> DOCUMENT SECTION
Cyril Tourneur

1575?–1626

Introduction

Cyril Tourneur is known to have written a few plays and other works, but his reputation is largely based on The Revenger's Tragedy, a play which, however, is now widely accepted as written by Thomas Middleton. There are no known manuscripts of this or of any play by Tourneur except for some brief early extracts from The Atheist's Tragedy (ToC 7); nor is there any known specimen of Tourneur's handwriting.

Eight early copies have been located of the Character of Salisbury (ToC 2-6.5). This prose piece was attributed by Logan Pearsall Smith to Sir Henry Wotton because of its presence in the Burley MS (ToC 2), but was assigned to Tourneur by Allardyce Nicoll. Tourneur's authorship is supported by ascription in three of the manuscripts, whereas it is nowhere assigned to Wotton, and only part of the Burley MS is transcribed from Wotton's papers. One other item, a poem overlooked by Nicoll, may be tentatively added to the canon on the evidence of the ascription in a manuscript source (ToC 1).

> DATASET EXTRACT
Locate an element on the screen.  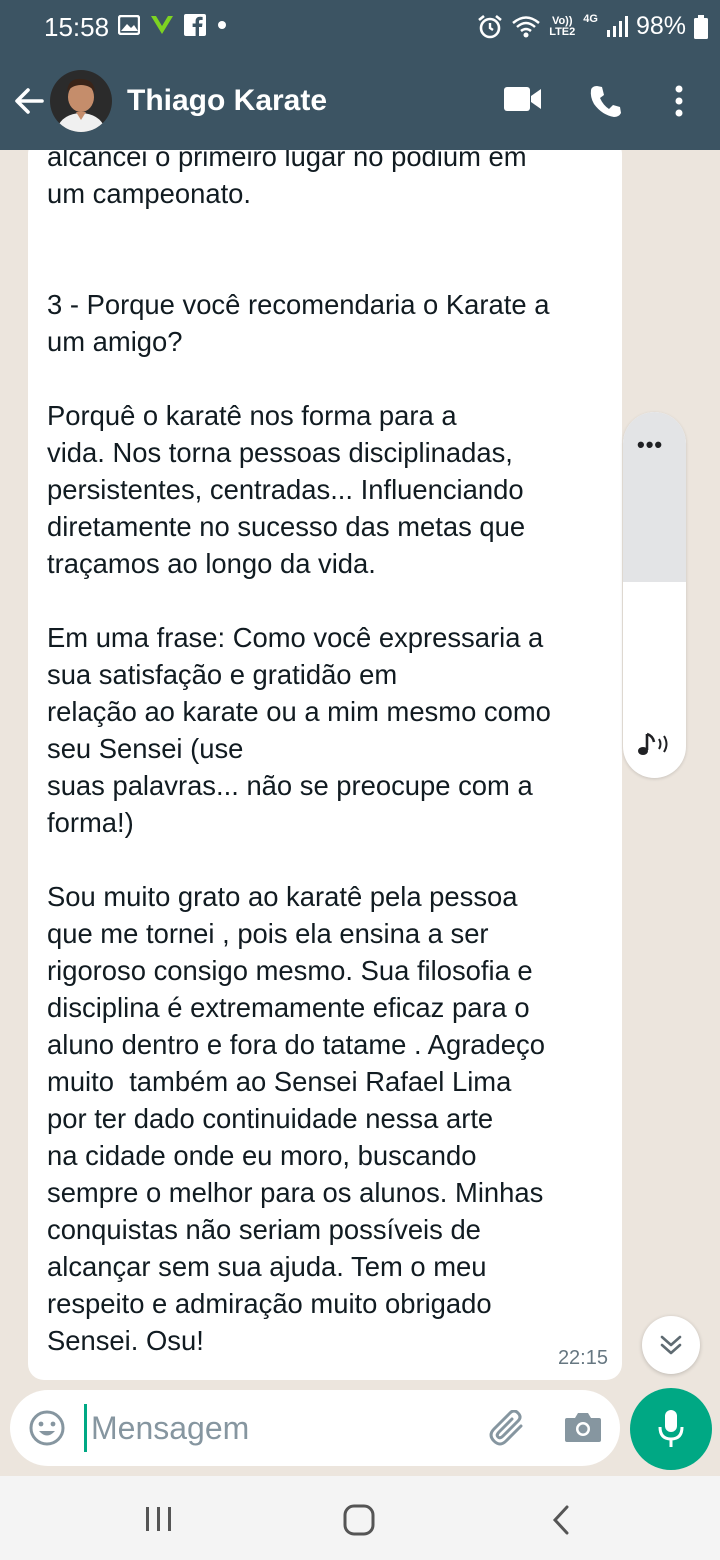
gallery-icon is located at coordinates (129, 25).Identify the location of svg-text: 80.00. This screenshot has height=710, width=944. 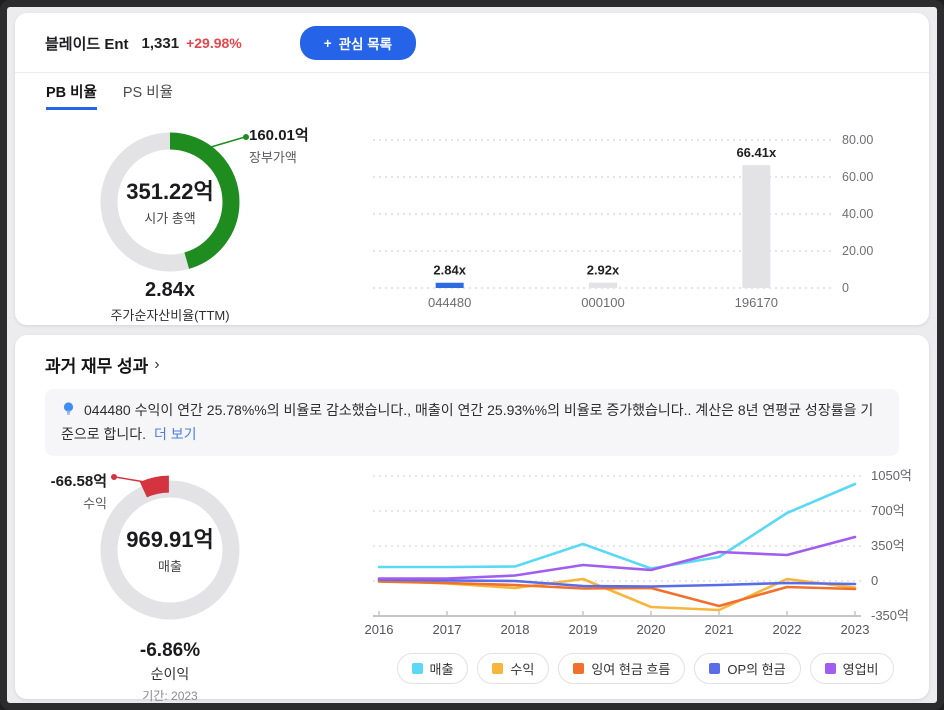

> ABOUT THIS TASK
Do these statements agree with the Cyril Tourneur introduction? Answer yes or no for each and quote the words of the text that decide it.
1. No sample of Tourneur's handwriting is known to exist.
2. Logan Pearsall Smith assigned the Character of Salisbury to Tourneur.
3. Eight early copies of the Character of Salisbury have been located.
The material was taken from a separate source.

> RESPONSE
1. Yes: "nor is there any known specimen of Tourneur's handwriting"
2. No: "was attributed by Logan Pearsall Smith to Sir Henry Wotton"
3. Yes: "Eight early copies have been located of the Character of Salisbury"